Route information
- Length: 283.9 km (176.4 mi)
- Existed: August 20, 1998–present

Major junctions
- South end: G30 (Xingtu Expressway) / G312 in Turpan
- G3012 (Xiaohe Expressway) / G314 in Toksun G30 / G3001 / G312 in Ürümqi Xinjiang S114 (Wukui Expressway) in Ürümqi
- North end: G7 / G335 (Daqi Expressway) / G216 (Wuda Expressway) in Dahuangshan, Fukang

Location
- Country: China

Highway system
- National Trunk Highway System; Primary; Auxiliary; National Highways; Transport in China;

= Turpan–Ürümqi–Dahuangshan Expressway =

Road in Xinjiang, China

The Turpan–Ürümqi–Dahuangshan Expressway (吐鲁番–乌鲁木齐–大黄山高速公路), commonly referred to as the Tuwuda Expressway (吐乌大高速公路), is an expressway in the Chinese autonomous region of Xinjiang linking Turpan, Ürümqi, and Dahuangshan, a mountain peak in Fukang. Construction began on March 21, 1995, and the expressway opened on August 20, 1998.

The project was built with the support of a $150 million World Bank loan.

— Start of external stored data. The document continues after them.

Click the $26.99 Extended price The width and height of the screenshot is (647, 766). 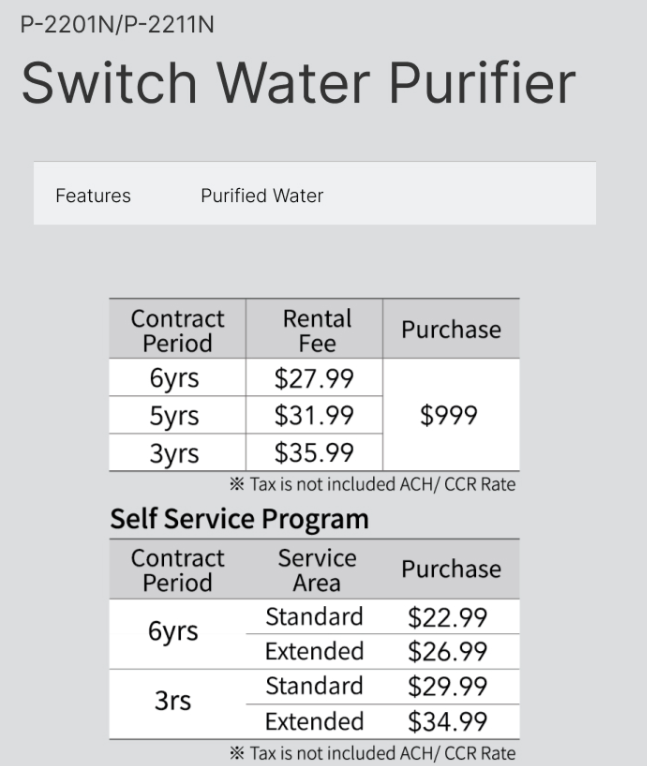click(447, 652)
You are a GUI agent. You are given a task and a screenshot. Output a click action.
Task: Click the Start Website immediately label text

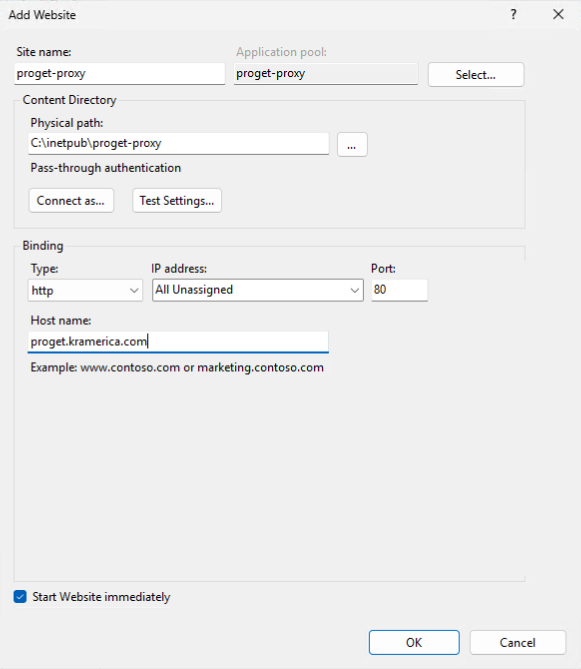tap(101, 597)
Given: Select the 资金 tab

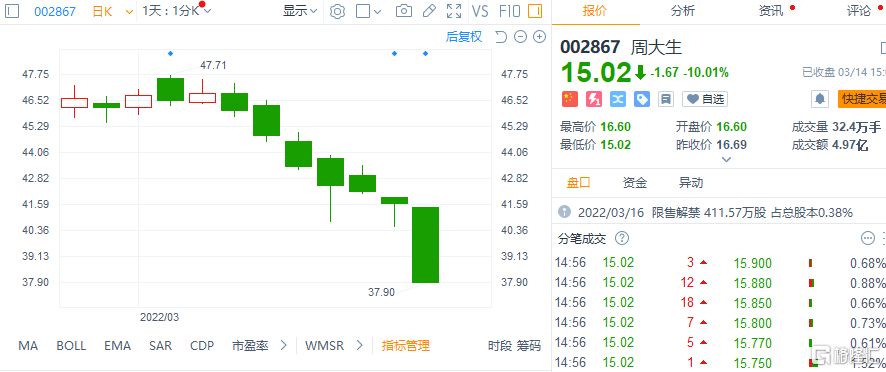Looking at the screenshot, I should 635,183.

Currently, the section from Turpan to Xiaocaohu, at the interchange with G3012 Turpan–Hotan Expressway in Toksun, is not built to expressway standards, with grade-separated junctions. However, an expansion project is underway to upgrade this section of expressway to expressway standards, as well as expand the remainder of the expressway from 4 to 8 lanes.

== Description ==
=== G30 section ===
The expressway begins in the city of Turpan as a continuation of the G30 Lianyungang–Khorgas Expressway (Xingxingxia–Turpan Expressway section), and travels west to Toksun, where it meets the G3012 Turpan–Hotan Expressway (Xiaocaohu–Hoxud Expressway section), which is concurrent with China National Highway 314, at the Xiaocaohu Interchange. From there, it continues northwest to Ürümqi, where it meets the G3003 Ürümqi Ring Expressway at the Wulabo interchange south of the city core. This section of the expressway is signed as part of the G30 Lianyungang–Khorgas Expressway as well as the new alignment of China National Highway 312.

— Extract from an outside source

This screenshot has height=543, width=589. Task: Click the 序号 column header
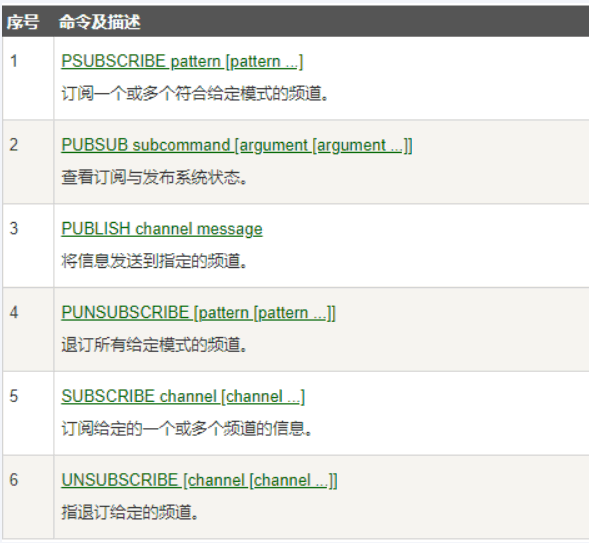tap(23, 22)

=== G216 section and future G7 section ===
Past the Wulabo interchange, the expressway passes through the city centre of Ürümqi before meeting the Xinjiang S114 portion of the Ürümqi–Kuytun Expressway at the Shangshahe interchange. It continues north and east to Dahuangshan, terminating at the Wucaiwan–Dahuangshan Expressway in Dahuangshan, a town in Fukang city. This portion of the expressway is designated China National Highway 216, and will be designated part of the G7 Beijing–Ürümqi Expressway when the latter expressway is fully constructed (this designation is currently unsigned). Further east past Dahuangshan, the expressway becomes the Dahuangshan–Qitai Expressway, carrying the designation of China National Highway 335.